Car comme l’explique si bien Amélie de Montchalin, qui représente le parti
de la majorité présidentielle auprès de la commission des Finances de
l’Assemblée nationale, il était hors de question de favoriser un quelconque “effet
d’aubaine sur les investissements dans les métaux précieux“. Pensez
donc, tous ces gens qui pourraient brusquement retrouver de l’intérêt pour l’or
et l’argent, ce n’est bon ni pour les banques qui
soutiennent l’action de l’État, ni pour les recettes fiscales qu’on essaie
désespérément de gonfler afin de compenser les milliards d’économie promis
lors des campagnes électorales du printemps dernier.

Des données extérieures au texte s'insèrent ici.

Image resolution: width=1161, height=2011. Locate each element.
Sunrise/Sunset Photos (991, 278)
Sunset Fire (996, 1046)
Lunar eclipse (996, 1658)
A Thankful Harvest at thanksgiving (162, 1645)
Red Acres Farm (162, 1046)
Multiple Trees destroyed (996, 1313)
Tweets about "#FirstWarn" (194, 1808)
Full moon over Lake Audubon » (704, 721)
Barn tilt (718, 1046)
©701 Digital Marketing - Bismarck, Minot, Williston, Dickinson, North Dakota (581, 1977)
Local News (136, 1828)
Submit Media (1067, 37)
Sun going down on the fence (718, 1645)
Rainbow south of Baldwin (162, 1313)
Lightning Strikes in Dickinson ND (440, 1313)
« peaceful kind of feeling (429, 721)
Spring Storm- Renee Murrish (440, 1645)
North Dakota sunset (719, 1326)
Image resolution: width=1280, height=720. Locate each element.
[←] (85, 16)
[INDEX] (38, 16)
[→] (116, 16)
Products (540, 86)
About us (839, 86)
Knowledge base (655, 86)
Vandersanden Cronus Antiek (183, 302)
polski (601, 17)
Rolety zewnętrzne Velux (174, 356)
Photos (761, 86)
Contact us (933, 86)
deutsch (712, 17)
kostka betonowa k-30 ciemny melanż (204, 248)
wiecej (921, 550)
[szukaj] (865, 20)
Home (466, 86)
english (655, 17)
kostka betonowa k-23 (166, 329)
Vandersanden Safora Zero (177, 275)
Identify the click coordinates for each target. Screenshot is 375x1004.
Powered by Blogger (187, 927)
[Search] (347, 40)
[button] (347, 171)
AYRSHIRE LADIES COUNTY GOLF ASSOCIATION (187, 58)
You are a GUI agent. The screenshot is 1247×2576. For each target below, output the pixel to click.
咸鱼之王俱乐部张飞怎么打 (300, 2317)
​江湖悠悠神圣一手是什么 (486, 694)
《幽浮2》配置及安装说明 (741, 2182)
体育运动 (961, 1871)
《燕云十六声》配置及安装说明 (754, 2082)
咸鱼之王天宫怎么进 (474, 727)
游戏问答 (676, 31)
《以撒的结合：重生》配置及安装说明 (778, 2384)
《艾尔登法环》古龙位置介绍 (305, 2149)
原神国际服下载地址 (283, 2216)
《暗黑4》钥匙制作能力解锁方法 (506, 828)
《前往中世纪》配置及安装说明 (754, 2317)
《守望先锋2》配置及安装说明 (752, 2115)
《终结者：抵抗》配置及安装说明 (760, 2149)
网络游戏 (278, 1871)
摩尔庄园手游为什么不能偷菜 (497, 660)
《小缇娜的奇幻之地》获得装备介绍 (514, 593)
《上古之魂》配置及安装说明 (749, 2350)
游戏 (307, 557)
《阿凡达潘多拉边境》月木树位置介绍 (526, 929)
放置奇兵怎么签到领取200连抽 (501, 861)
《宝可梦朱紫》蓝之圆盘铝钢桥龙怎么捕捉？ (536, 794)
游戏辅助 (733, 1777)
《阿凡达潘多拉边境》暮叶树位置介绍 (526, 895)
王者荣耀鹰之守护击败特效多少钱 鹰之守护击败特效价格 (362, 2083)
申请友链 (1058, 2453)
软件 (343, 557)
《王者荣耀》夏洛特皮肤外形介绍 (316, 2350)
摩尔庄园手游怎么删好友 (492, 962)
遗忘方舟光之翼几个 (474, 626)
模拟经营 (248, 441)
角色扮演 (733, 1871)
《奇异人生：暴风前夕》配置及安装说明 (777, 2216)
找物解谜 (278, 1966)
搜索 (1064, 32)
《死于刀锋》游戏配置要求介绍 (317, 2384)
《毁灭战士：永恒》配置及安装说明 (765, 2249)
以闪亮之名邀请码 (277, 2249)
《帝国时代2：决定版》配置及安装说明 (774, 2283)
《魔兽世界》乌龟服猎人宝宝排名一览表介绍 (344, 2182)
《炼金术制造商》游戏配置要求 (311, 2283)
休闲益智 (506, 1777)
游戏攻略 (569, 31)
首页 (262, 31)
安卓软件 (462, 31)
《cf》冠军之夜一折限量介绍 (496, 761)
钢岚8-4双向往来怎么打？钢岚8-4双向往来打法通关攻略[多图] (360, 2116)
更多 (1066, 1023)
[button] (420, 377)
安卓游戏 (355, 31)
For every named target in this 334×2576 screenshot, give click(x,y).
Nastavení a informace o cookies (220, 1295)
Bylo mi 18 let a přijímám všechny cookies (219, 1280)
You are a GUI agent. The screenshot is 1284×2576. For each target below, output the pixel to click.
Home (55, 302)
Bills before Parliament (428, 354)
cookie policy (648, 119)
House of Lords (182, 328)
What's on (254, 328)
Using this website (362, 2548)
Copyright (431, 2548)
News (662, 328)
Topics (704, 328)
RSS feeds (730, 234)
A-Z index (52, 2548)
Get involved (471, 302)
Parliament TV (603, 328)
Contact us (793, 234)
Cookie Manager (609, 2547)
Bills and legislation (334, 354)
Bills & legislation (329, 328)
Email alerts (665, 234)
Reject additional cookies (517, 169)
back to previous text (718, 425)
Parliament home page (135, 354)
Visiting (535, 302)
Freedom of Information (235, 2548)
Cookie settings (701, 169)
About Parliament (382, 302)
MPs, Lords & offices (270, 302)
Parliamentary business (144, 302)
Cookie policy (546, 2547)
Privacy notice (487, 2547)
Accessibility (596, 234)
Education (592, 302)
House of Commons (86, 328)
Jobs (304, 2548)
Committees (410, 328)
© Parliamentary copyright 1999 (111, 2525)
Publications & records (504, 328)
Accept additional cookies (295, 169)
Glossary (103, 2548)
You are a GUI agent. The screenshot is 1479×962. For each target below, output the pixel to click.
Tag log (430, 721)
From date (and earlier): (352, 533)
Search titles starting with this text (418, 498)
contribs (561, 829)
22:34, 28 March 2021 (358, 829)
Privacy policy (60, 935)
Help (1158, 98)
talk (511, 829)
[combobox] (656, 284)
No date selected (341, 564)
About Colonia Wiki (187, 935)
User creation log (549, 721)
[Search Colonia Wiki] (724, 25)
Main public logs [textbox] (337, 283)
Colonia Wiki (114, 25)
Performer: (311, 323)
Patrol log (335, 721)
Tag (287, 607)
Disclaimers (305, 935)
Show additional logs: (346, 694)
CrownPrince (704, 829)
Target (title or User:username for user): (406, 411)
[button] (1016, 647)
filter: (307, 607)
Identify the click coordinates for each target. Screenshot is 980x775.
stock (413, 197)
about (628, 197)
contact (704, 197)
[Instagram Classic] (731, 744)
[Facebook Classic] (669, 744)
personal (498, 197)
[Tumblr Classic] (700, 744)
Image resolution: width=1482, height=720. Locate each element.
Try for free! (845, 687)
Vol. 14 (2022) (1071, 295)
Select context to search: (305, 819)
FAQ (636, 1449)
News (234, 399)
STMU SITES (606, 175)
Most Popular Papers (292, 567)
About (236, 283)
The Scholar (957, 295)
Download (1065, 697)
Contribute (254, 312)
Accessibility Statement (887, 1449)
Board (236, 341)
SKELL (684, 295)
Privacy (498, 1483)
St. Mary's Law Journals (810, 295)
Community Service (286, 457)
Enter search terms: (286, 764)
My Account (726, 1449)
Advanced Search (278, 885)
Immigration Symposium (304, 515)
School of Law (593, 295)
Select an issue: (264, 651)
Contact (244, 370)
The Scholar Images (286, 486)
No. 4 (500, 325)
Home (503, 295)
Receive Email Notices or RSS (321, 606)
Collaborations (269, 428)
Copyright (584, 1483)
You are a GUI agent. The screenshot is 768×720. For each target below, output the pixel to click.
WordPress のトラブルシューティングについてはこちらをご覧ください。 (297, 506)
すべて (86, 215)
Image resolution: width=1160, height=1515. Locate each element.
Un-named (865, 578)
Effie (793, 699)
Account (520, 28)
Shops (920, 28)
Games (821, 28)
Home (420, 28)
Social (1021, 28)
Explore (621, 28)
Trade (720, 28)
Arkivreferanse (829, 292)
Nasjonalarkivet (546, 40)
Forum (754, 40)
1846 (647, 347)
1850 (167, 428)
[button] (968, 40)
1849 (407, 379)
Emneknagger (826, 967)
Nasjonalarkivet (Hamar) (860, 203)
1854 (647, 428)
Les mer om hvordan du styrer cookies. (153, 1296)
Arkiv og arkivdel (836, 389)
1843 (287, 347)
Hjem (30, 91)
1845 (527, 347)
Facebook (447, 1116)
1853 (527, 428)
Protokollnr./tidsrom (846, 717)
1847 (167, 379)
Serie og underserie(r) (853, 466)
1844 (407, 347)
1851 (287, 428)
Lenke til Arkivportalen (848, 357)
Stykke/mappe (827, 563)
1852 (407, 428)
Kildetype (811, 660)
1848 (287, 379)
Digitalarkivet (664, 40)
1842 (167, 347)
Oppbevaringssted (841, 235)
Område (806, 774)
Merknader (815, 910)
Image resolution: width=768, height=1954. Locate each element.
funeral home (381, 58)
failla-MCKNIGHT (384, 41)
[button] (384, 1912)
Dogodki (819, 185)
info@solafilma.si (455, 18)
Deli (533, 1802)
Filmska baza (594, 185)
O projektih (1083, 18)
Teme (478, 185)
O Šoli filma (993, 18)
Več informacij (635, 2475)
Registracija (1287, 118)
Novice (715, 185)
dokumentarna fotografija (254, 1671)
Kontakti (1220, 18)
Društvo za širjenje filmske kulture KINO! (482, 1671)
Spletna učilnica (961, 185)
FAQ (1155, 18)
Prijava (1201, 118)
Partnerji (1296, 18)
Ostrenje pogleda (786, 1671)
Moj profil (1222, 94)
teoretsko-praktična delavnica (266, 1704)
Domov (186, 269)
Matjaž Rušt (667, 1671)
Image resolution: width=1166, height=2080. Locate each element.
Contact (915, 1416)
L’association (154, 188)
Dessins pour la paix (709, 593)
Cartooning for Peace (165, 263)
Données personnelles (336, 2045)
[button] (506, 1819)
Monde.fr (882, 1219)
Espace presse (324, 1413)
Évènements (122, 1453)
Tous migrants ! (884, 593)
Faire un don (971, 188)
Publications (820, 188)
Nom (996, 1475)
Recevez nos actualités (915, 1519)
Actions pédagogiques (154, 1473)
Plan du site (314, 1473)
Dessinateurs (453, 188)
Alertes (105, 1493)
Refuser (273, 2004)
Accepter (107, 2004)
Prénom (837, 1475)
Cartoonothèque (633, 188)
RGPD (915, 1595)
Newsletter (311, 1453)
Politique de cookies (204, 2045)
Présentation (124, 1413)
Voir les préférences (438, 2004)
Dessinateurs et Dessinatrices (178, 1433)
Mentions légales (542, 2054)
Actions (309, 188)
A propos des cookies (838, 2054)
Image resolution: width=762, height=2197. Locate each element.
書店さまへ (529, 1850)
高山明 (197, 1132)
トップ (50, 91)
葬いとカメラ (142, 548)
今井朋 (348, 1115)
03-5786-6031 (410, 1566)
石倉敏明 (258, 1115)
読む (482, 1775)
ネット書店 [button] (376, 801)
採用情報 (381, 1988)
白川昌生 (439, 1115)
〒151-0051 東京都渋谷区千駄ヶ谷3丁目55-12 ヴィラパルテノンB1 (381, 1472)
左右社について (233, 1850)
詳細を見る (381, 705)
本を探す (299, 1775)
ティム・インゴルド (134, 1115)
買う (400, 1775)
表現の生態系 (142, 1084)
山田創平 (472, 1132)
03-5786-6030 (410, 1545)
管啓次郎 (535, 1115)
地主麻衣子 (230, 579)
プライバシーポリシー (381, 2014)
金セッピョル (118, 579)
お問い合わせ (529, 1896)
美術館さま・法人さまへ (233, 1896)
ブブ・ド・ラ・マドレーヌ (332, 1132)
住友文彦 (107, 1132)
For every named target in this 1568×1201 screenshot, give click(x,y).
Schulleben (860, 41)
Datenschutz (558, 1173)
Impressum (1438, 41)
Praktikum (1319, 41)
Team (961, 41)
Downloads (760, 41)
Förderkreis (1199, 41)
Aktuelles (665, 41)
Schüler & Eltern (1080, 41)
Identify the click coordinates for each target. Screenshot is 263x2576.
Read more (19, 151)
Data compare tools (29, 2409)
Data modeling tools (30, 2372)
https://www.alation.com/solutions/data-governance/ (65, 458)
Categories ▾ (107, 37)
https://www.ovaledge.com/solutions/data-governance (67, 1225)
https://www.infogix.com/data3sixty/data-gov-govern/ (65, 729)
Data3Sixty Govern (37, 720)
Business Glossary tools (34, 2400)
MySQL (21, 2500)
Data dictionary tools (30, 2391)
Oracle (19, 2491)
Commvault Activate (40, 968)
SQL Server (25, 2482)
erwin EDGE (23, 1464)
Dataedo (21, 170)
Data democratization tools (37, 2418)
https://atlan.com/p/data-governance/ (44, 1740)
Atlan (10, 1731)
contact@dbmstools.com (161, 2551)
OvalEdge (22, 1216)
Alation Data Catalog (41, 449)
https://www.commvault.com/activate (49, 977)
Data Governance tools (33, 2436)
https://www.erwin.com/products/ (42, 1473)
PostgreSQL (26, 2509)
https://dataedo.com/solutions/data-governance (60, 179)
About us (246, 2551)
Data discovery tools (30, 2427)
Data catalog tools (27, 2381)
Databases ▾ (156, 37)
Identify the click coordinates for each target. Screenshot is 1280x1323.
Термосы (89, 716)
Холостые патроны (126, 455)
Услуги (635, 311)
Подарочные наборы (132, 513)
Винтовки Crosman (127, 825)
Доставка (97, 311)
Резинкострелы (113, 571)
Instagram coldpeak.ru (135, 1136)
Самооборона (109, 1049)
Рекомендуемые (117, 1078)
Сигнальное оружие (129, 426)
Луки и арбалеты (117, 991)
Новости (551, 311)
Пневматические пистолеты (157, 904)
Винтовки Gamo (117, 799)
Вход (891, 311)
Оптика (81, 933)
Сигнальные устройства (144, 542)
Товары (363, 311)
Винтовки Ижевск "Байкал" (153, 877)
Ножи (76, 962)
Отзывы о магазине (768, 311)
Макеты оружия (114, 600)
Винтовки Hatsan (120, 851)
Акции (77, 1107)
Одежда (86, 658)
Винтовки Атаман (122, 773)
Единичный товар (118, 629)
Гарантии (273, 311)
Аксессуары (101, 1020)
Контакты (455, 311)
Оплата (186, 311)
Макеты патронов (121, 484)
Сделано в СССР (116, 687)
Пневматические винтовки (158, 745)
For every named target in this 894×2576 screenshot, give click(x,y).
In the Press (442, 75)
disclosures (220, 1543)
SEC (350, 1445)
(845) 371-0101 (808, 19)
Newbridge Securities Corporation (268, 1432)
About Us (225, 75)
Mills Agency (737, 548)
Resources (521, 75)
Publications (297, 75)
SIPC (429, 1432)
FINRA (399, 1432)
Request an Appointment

Les détenteurs de métaux précieux sont en majorité des Français moyens
Mais qui possède de l’or ou de l’argent en France ? Les
plus riches ? Certainement pas, ou alors ailleurs qu’en France. Les plus
pauvres ? Pas davantage, encore qu’on trouve pas mal de “bijoux
de famille” au sein de ménages parfois très modestes, véritable trésor qu’on
se passe parfois de génération en génération, sans plus trop en connaître la
valeur, parce qu’on se souvient qu’un grand-père ou une arrière-grand-tante
avait dit que “ça valait des sous“.
En réalité, la plupart des possesseurs de métaux précieux
sont, là encore, des Français moyens, avec des revenus moyens, et issus de la
classe moyenne. Employés, commerçants, fonctionnaires, membres de professions
libérales, leur profil est varié mais ils ont tous en commun de ne pas être
assez pauvres pour être ménagés, protégés, soutenus, ni assez riches pour
pouvoir passer à côté d’une fiscalité conçue par une certaine aristocratie
étatique qui ne poussera jamais son “sens de la démocratie” jusqu’à se
pénaliser elle-même.
Dans une enquête OpinionWay/AuCoffre.com datée du mois d’août 2017 et
relayée par le magazine Challenges, on apprend que les 25-34 ans sont
les plus nombreux à posséder de l’or d’investissement, sous forme de
pièces généralement. C’est justement dans cette classe d’âge qu’on retrouve
les représentants de la classe dite moyenne “basse” : jeunes entrepreneurs,
salariés diplômés, cadres junior, employés de secteurs d’activité liés aux
services, aux professions intellectuelles, etc. Pas vraiment le cliché du
rentier qui cache ses lingots dans le coffre-fort de la
demeure familiale.
L’immobilier locatif pénalisé
Ainsi, quand les députés votent avec force enthousiasme un recentrage de
l’ex-ISF sur le seul patrimoine immobilier, ce n’est pas
l’élite qui est visée (puisqu’elle constitue l’essentiel des élus de la
République et que de son patrimoine est ailleurs), ni la France défavorisée
(puisqu’elle n’a pas les moyens d’être propriétaire en dépit
de ce que les banques voudraient lui faire croire avec leurs taux
d’intérêts au ras des pâquerettes) mais bien la classe moyenne, une
fois de plus. Cette même classe moyenne qui continue à investir dans
l’habitat locatif dans le but naïf de se construire un avenir tout en offrant
un service d’utilité publique. Car, oui, dans un pays qui connaît un déficit
chronique de plusieurs centaines de milliers de logements chaque année, l’immobilier
locatif est un véritable enjeu à la fois économique et social. Emploi,
stabilité sociale, dynamisme des territoires, lutte contre les inégalités,
autant de domaines pour lesquels l’immobilier est essentiel.
Et aujourd’hui, dans le seul but de flatter l’électorat de base sans pour
autant toucher aux intérêts de l’élite, on ne trouve rien de plus intelligent
que de surtaxer ce secteur indispensable au bien-être de la
nation. Avec de surcroît un impôt dont on a maintes fois prouvé l’inutilité
et le caractère hautement contre-productif puisqu’il incite de plus en plus
de gens à se désengager de cet investissement dont le pays a pourtant si
cruellement besoin.
Et gare à ceux qui souhaiteraient se rabattre sur les métaux
précieux, épargne traditionnelle des petites gens
qui ont un minimum de patrimoine à protéger, ils pourraient
tenter d’échapper à l’impôt. Car il faut bien le financer, ce train de vie à
la Française. Et surtout, il faut bien que quelqu’un paie ce que la France
d’en haut promet à la France d’en bas pour continuer à être élue.